Gabi, sé que te vas a reír mucho, pero a falta de periódicos y otros argumentos de la actualidad aprendo con esmero sobre la vida de las mígalas, arañas, saltamontes, la epeira fasciata o araña de jardín, jilgueros, verderones, colirrojos, lavanderas, oropéndolas, chotacabras, un mochuelo de nombre Ulises, lirones y hasta de las costumbres de la abubilla rosada, blanca y negra que construye en las ginestas sus nidos.

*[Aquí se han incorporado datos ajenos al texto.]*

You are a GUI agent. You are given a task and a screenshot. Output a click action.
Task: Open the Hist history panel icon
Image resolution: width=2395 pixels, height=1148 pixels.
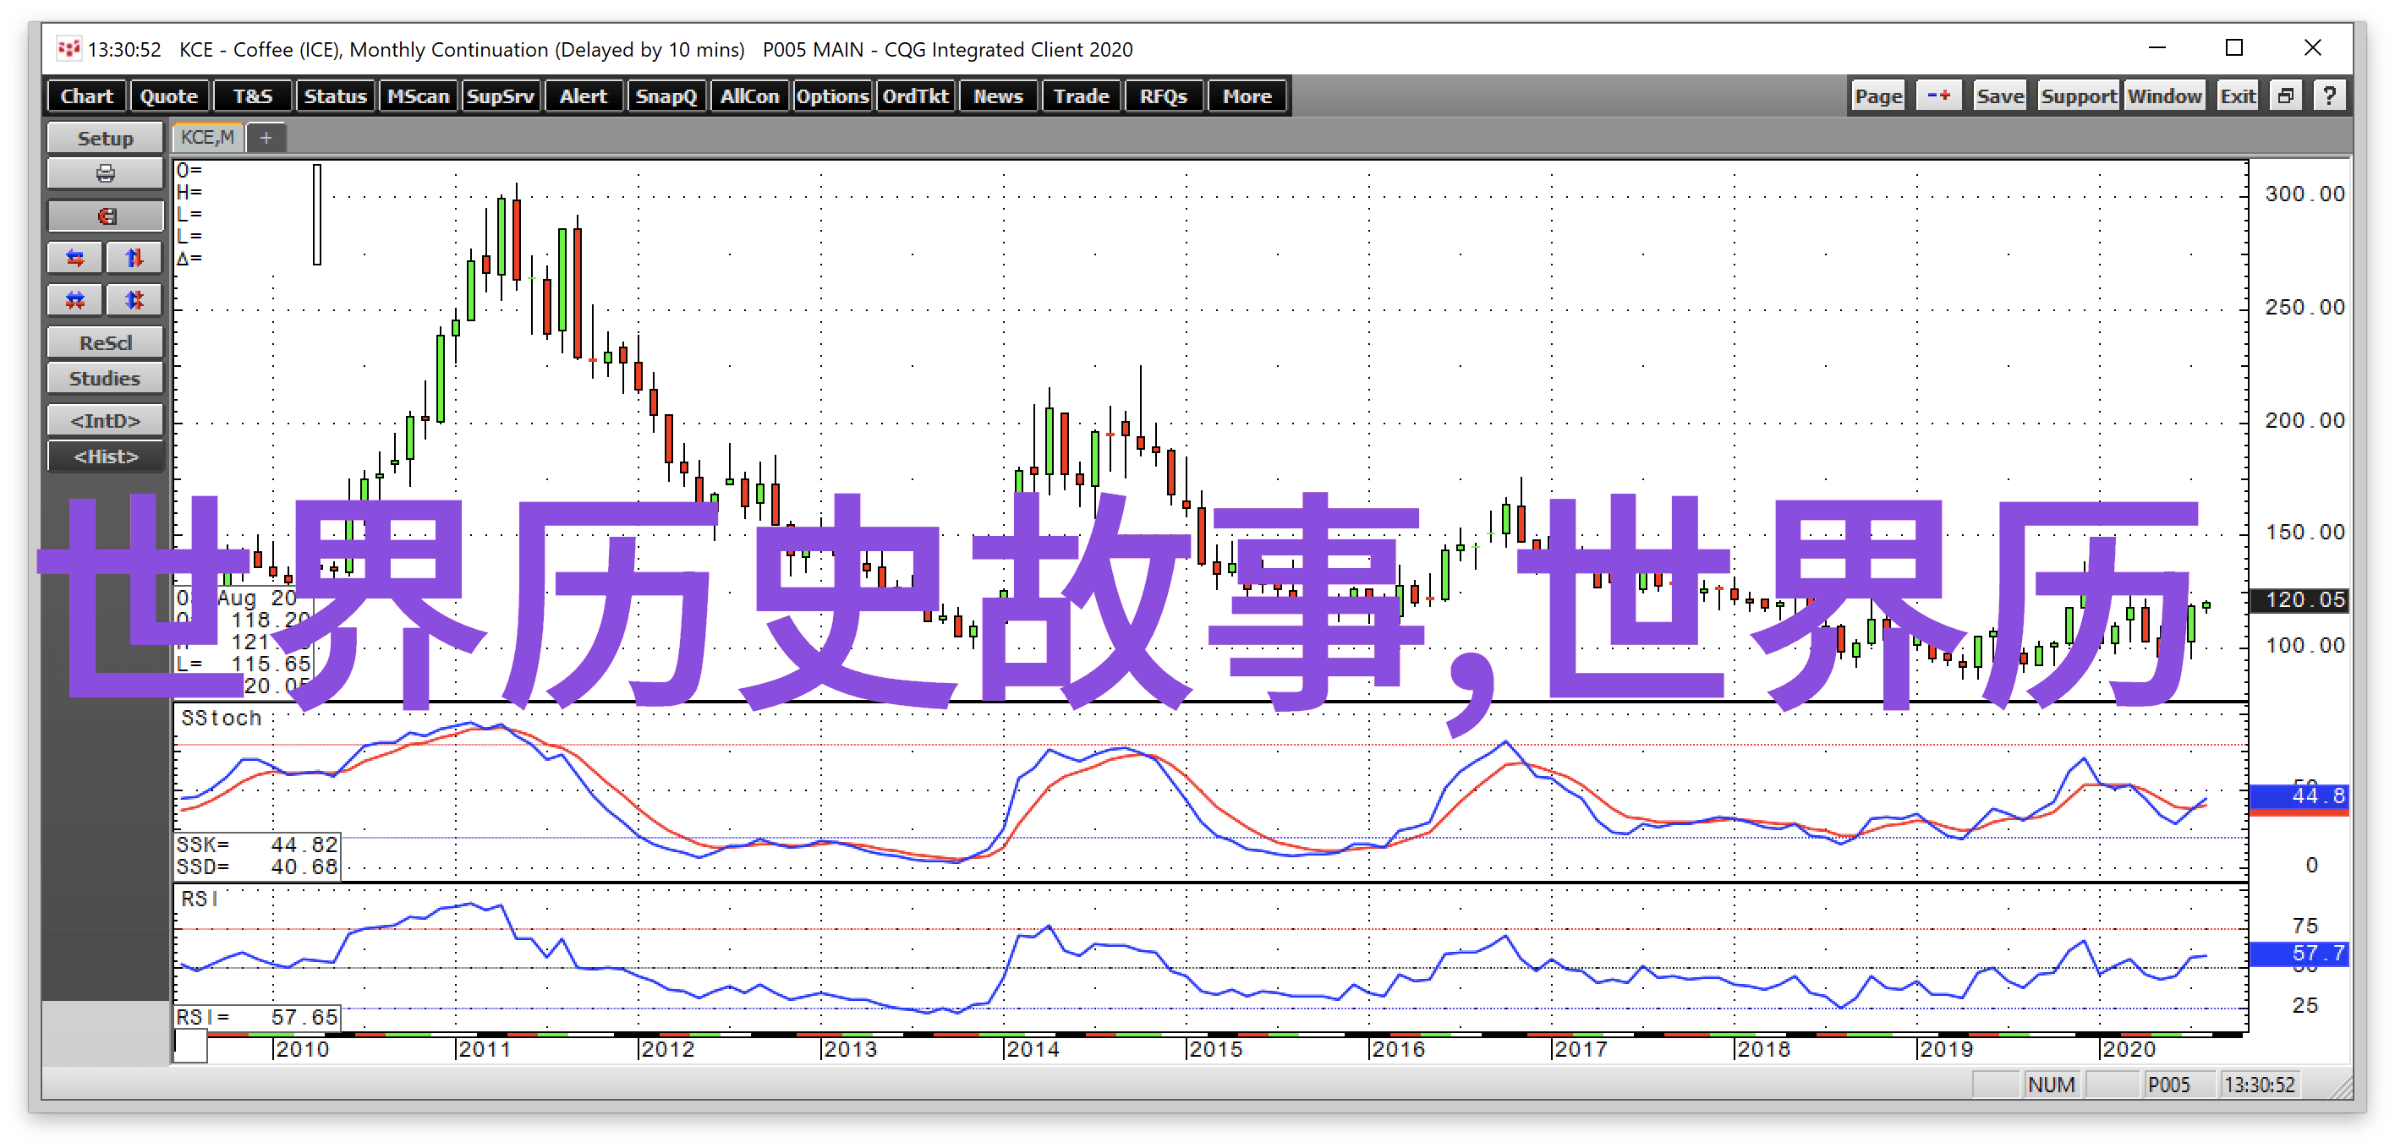106,455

¿Estás bien?, me pregunta mi amigo. Estoy estupendamente respondo. Cómo estaré que desde ayer estoy entregada a la vida de las tortugas y la forma en que estos bichos copulan. Me lo cuenta con precisión Gerry Durrell: Hecha al fin la elección de la dama, seguíamos el viaje de la de la feliz pareja entre los arrayanes y llega el acto final del romántico drama. La noche de bodas de las tortugas no es muy inspiradora. Para empezar, la hembra se conduce con una coquetería insoportable, y llega a ponerse cargante por huir de las atenciones del esposo. Le irrita así hasta hacerle adoptar tácticas de troglodita y sojuzgar sus melindres de doncella con unos cuantos breves topetazos bien dados. El acto sexual en sí era la cosa más torpe y atropellada que yo había visto jamás. Resultaba doloroso contemplar el sistema increíblemente burdo e inexperto que empleaba el macho para subirse a la concha de la hembra, resbalando, patinando, agarrándose desesperadamente con las uñas a las relucientes escamas perdiendo el equilibrio para así caer de espaldas.
Fin. Gabriel, no termina de creerse que esté dedicando mi tiempo a esto, sabiendo como sabe que en septiembre vuelvo a la radio, a las noticias, las tertulias, los comentarios y chismes que nos dan vida a los periodistas. Pero esa es la verdad. Y la verdad es que en este momento sólo me falta que saliera del libro de Durrell el pastor de cabras Yuri, y me gritara con su voz profunda salida de su gran bigote amarillo ganado por la nicotina, el gran saludo de los griegos: Chairete, kiryoi…Sé feliz. Eso, y nada más que eso.